__Work request__
Starting from the line that holds "The image size is (812, 511).", print every line through the end of the records, first and last included.

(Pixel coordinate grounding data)
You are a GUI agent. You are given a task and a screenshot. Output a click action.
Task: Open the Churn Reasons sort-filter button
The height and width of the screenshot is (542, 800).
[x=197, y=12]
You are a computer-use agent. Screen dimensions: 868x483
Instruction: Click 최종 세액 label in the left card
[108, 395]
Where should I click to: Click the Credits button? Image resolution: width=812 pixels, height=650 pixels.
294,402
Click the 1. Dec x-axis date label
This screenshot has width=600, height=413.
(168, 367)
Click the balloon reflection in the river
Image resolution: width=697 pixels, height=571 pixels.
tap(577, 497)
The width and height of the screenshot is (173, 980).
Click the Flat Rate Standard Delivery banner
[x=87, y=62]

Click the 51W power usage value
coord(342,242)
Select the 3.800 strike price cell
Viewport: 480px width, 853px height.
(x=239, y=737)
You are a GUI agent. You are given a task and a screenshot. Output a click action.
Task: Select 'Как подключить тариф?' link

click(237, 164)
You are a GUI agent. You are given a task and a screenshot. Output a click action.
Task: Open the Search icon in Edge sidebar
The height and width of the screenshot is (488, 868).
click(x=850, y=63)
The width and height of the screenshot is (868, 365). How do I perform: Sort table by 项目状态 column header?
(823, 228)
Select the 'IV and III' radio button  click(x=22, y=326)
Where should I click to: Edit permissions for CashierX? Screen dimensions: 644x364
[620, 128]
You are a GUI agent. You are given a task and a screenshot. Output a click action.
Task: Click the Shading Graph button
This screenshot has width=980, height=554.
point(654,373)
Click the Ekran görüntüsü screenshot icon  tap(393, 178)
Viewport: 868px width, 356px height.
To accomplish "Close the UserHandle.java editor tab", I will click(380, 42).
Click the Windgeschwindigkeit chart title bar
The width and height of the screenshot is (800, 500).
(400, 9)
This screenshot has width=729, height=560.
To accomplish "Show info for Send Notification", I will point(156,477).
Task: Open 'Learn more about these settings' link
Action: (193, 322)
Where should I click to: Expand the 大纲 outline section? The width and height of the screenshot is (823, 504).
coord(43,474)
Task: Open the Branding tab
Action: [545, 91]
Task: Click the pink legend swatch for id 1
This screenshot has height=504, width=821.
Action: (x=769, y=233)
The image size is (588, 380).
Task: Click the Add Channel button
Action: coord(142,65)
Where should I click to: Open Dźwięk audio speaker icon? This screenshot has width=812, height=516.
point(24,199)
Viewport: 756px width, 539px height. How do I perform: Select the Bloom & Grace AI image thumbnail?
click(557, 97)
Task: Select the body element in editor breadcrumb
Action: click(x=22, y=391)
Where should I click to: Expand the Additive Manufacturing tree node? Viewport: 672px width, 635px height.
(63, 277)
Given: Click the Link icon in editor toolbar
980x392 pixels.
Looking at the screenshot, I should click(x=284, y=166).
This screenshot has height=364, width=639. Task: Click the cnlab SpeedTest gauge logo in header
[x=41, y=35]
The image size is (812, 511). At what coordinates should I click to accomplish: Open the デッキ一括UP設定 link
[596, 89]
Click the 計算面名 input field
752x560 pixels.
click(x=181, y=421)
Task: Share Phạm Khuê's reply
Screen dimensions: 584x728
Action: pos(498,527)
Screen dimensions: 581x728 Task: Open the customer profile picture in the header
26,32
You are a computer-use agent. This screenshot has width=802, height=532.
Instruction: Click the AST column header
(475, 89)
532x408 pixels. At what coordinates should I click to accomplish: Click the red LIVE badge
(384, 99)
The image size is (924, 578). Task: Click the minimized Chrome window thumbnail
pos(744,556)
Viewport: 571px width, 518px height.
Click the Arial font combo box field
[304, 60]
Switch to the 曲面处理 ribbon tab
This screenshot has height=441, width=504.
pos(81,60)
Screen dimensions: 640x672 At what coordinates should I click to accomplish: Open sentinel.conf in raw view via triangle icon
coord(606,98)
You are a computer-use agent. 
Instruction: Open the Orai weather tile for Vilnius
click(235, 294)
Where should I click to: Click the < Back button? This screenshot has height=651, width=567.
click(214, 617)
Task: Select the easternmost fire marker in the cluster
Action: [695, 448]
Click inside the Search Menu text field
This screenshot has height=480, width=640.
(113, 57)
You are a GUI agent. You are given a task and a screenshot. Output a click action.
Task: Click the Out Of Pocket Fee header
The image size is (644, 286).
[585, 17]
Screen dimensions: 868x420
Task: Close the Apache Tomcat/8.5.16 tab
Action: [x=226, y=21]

__Written answer__
The image size is (812, 511). At what coordinates should I click to accomplish: Open the デッキ一括UP設定 link
[596, 89]
Click the 計算面名 input field
752x560 pixels.
click(x=181, y=421)
Task: Share Phạm Khuê's reply
Screen dimensions: 584x728
Action: pos(498,527)
Screen dimensions: 581x728 Task: Open the customer profile picture in the header
26,32
You are a computer-use agent. This screenshot has width=802, height=532.
Instruction: Click the AST column header
(475, 89)
532x408 pixels. At what coordinates should I click to accomplish: Click the red LIVE badge
(384, 99)
The image size is (924, 578). Task: Click the minimized Chrome window thumbnail
pos(744,556)
Viewport: 571px width, 518px height.
Click the Arial font combo box field
[304, 60]
Switch to the 曲面处理 ribbon tab
This screenshot has height=441, width=504.
pos(81,60)
Screen dimensions: 640x672 At what coordinates should I click to accomplish: Open sentinel.conf in raw view via triangle icon
coord(606,98)
You are a computer-use agent. 
Instruction: Open the Orai weather tile for Vilnius
click(235, 294)
Where should I click to: Click the < Back button? This screenshot has height=651, width=567.
click(214, 617)
Task: Select the easternmost fire marker in the cluster
Action: [695, 448]
Click inside the Search Menu text field
This screenshot has height=480, width=640.
(113, 57)
You are a GUI agent. You are given a task and a screenshot. Output a click action.
Task: Click the Out Of Pocket Fee header
The image size is (644, 286).
[585, 17]
Screen dimensions: 868x420
Task: Close the Apache Tomcat/8.5.16 tab
Action: [x=226, y=21]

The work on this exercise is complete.